SAN ANTONIO—Combining an inhibitor of the cyclin-dependent kinase 4/6 with an aromatase inhibitor produced a dramatic improvement in progression-free survival in patients with metastatic breast cancer in a study reported here at the CTRC-AACR San Antonio Breast Cancer Symposium.
The combination of the novel oral cyclin-dependent kinase 4/6 (CDK4/6) inhibitor PD 0332991 and the oral non-steroidal aromatase inhibitor letrozole was tested against letrozole alone in the Phase II trial of women with metastatic estrogen receptor (ER)-positive breast cancer (Abstract S1-6). Median progression-free survival in the trial was 26.1 months for the combination study arm compared with 7.5 months in the letrozole-alone arm.
“PD 0332991 combined with letrozole provides a dramatic and unprecedented improvement in progression-free survival in this population,” said the study's first author, Richard S. Finn, MD, Associate Professor of Medicine at UCLA's Jonsson Comprehensive Cancer Center.
Among patients with measurable disease, 45 percent receiving the combination had confirmed responses, compared with 31 percent with letrozole alone. Clinical benefit rates, defined as tumor shrinkage and/or stable disease for a minimum of six months, were 70 and 44 percent, respectively.
Finn called the low toxicity profile of the combination regimen “striking,” with the most common adverse events being uncomplicated neutropenia, leukopenia, anemia, and fatigue, and with no evidence of febrile neutropenia.
ER positivity was the only biomarker that identified patients most likely to benefit from PD 0332991, the researchers reported.
PD 0332991 is a novel oral selective inhibitor of cyclin dependent kinase 4/6 (CDK4/6), which prevents cellular DNA synthesis by prohibiting progression of the cell cycle from G1 to S phase. Preclinical studies identified cells with elevated expression of cyclin D1 and Rb protein, and reduced p16 expression as being associated with sensitivity to PD 0332991. Synergistic activity was also seen in vitro when PD 0332991 was combined with tamoxifen.
The preclinical work was conducted at the Translational Oncology Research Laboratory, directed by Dennis Slamon, MD, senior author of the study and Director of the Revlon/UCLA Women's Cancer Research Program.
The clinical studies were sponsored by Pfizer Inc. In the first part of the Phase II study, 66 patients were randomly assigned to receive letrozole at 2.5 mg daily plus PD 0332991 at 125mg daily, or to letrozole alone, with each group treated three weeks on and one week off. Finn said preliminary results showed significant improvement in median progression-free survival for the patients on the combination regimen.

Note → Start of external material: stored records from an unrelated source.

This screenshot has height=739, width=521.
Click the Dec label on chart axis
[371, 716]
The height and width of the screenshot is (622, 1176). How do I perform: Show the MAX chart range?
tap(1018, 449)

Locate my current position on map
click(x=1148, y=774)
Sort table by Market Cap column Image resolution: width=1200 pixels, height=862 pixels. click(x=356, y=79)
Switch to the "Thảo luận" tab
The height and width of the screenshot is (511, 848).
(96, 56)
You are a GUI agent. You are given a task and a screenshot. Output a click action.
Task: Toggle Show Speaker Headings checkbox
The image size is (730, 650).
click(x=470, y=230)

Ninety-nine patients with the same eligibility criteria as in part 1 but also selected for cyclin D1 amplification and/or p16 loss were then enrolled in the second part of the study. The results of both parts of the study, totaling 84 combination patients and 81 letrozole-alone patients, were combined for the SABCS presentation. A Phase III trial is planned for later in 2013, Finn said.

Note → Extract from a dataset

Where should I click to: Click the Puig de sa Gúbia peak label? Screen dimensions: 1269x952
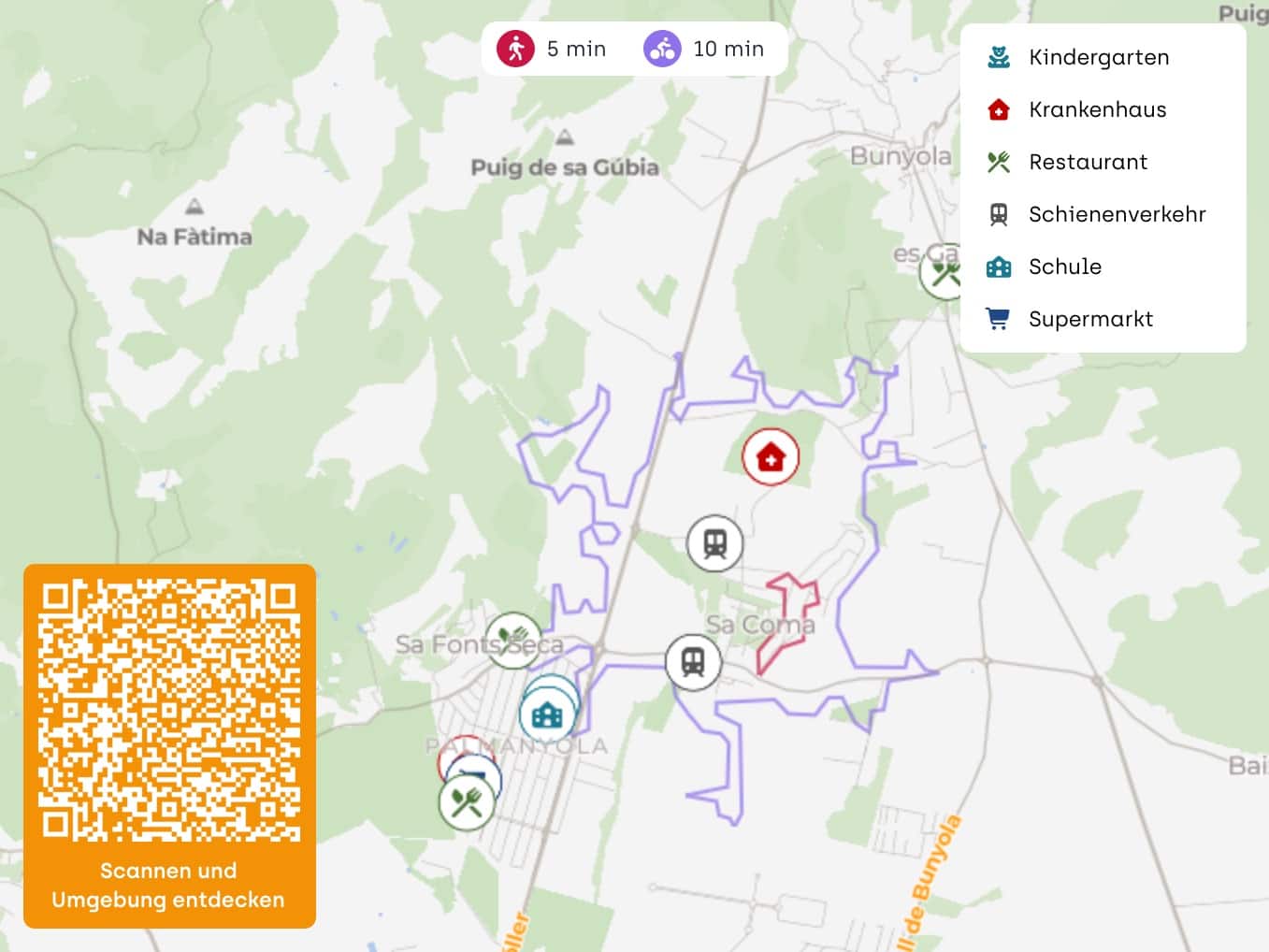click(x=565, y=167)
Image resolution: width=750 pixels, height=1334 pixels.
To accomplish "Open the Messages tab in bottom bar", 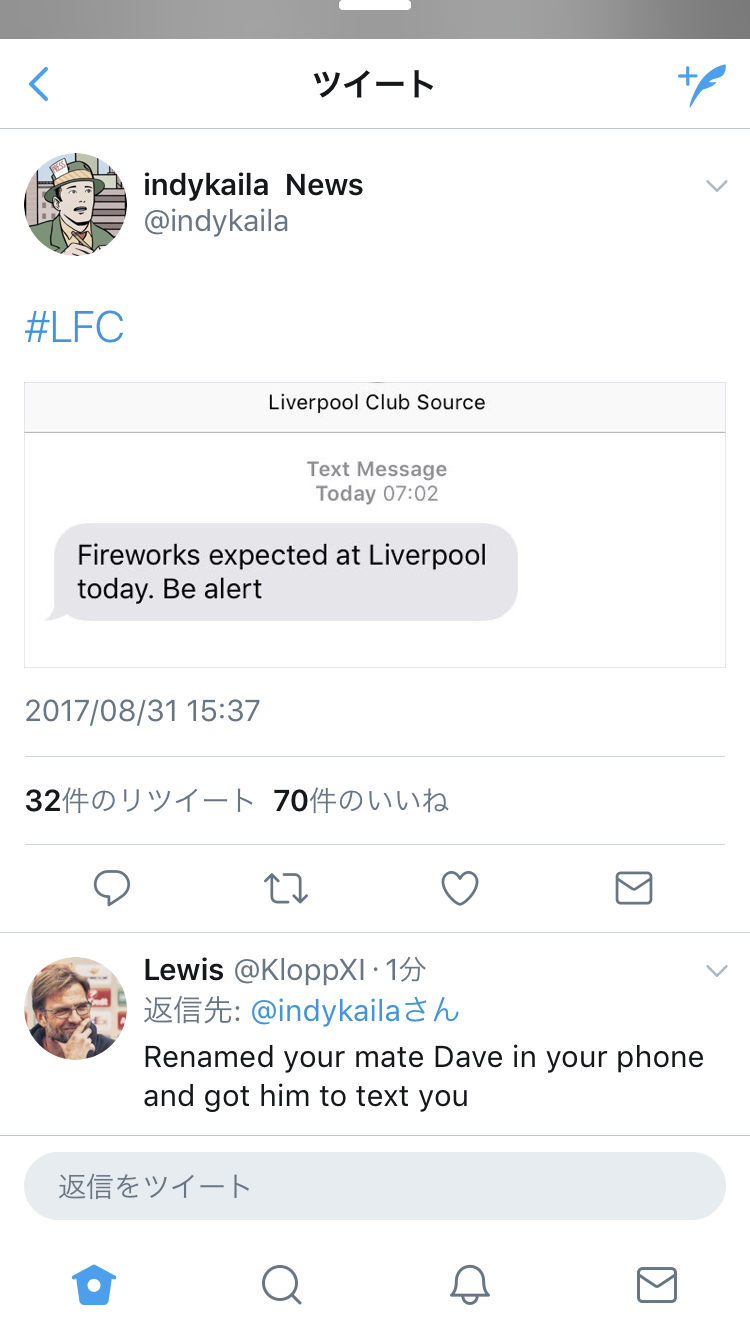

From the audience during the question-and-answer period, Larry Norton, MD, Deputy Physician-in-Chief for Breast Cancer Programs and Medical Director of the Breast Center at Memorial Sloan-Kettering Cancer Center, suggested that there might be an effect of this new compound on metastatic disease: “When one sees a disconnect between progression-free survival and response rate, one must think that maybe there is an effect on metastasis or new sites of disease,” he said. “This pathway clearly relates to many mechanisms of metastasis. Have you divided that out—are you having an anti-metastatic effect?”
Finn responded that although he agreed that there could be a potential mechanism that hasn't been teased out of the results yet, inducing cell cycle arrest and having a cytostatic effect could apply to both a metastatic site and a measureable site.

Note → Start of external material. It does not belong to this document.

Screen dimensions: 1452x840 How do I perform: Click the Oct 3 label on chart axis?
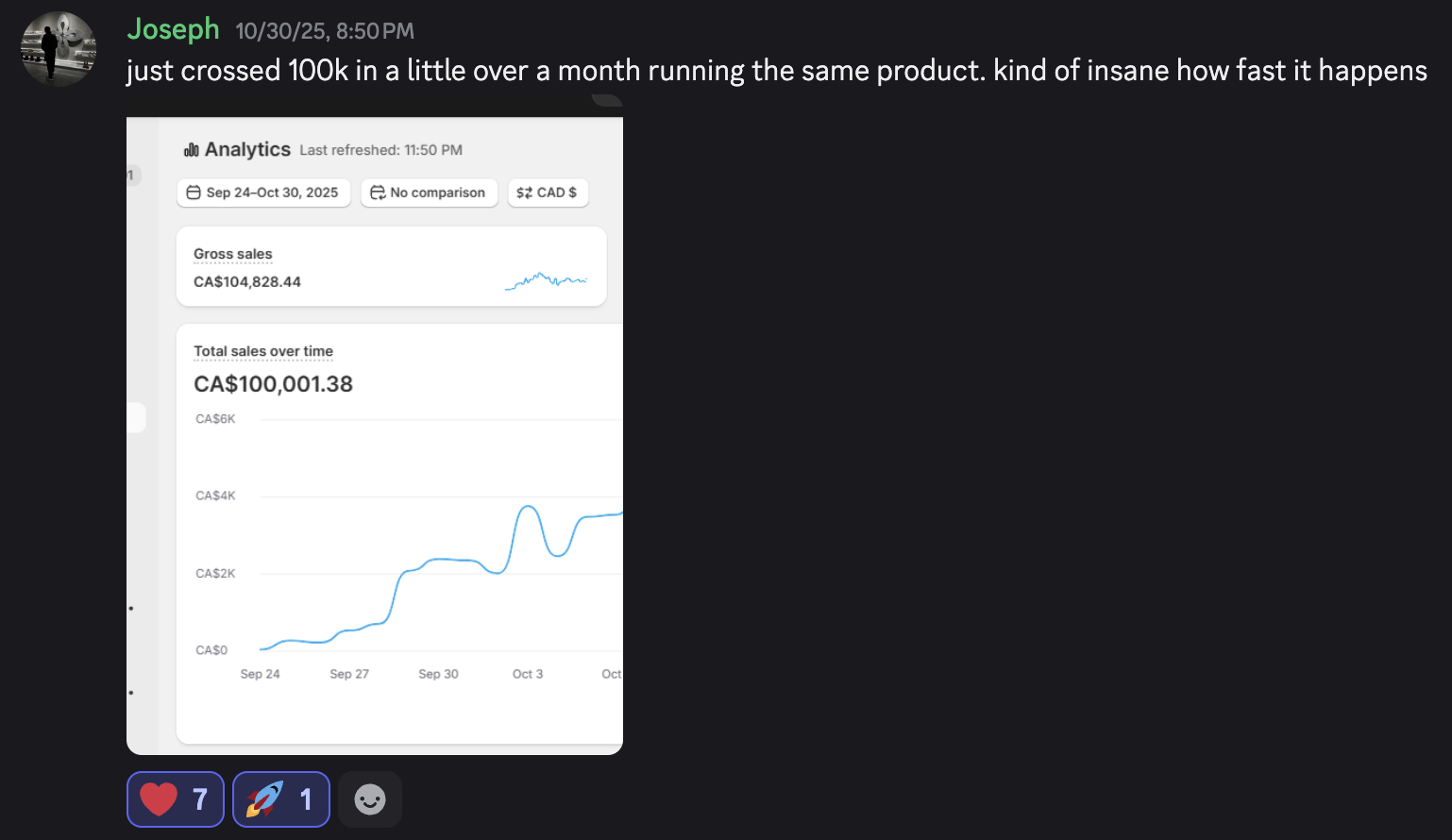[x=527, y=674]
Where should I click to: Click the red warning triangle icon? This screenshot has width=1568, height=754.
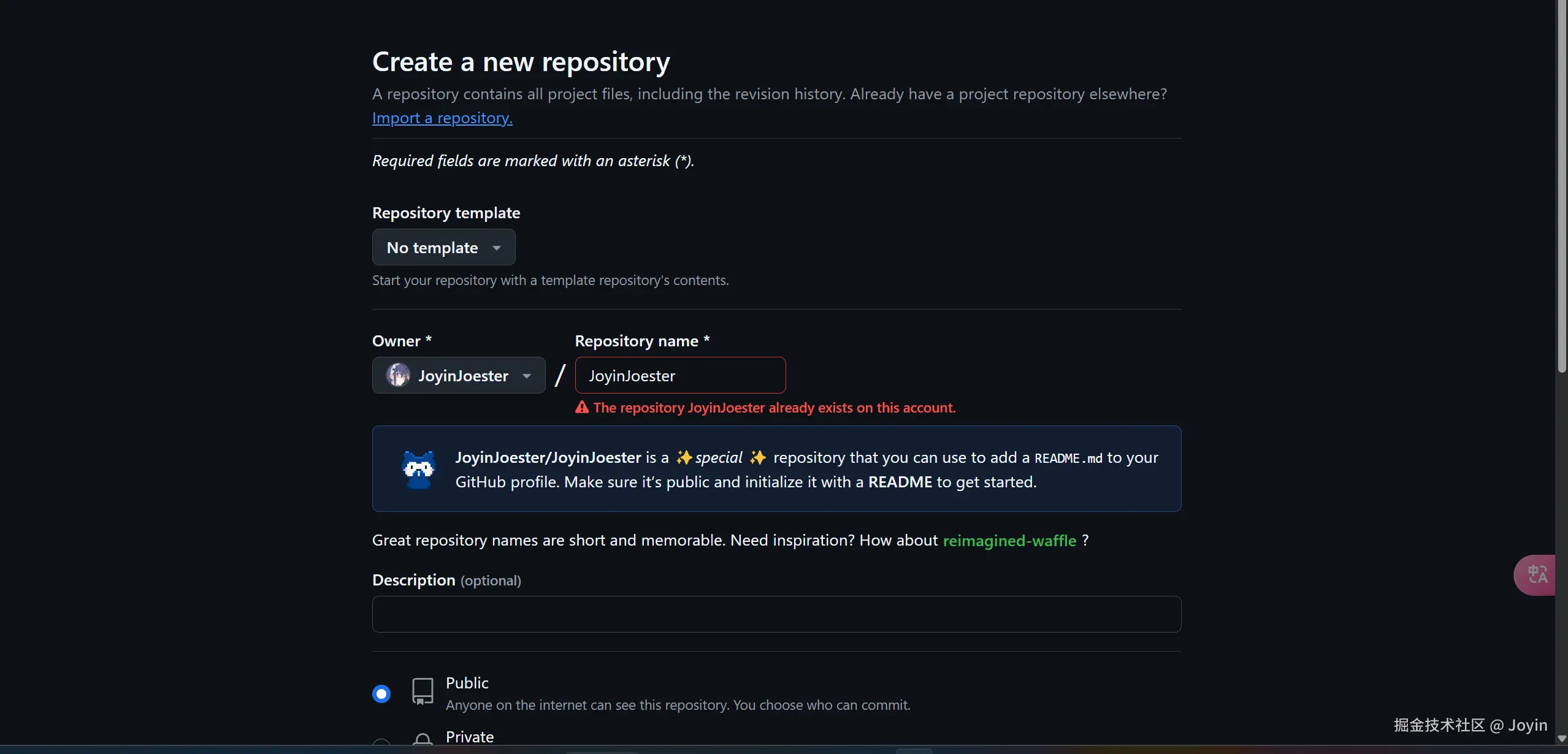coord(581,408)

Another question from the audience was why the control group had such a low progression-free survival compared to historical data.
Finn said the control patients were a heterogeneous group, with some never having been treated previously while others had prior endocrine treatment. Regardless, he said, “the magnitude of benefit was so significant, this is clearly a signal that this molecule has a role in this disease.”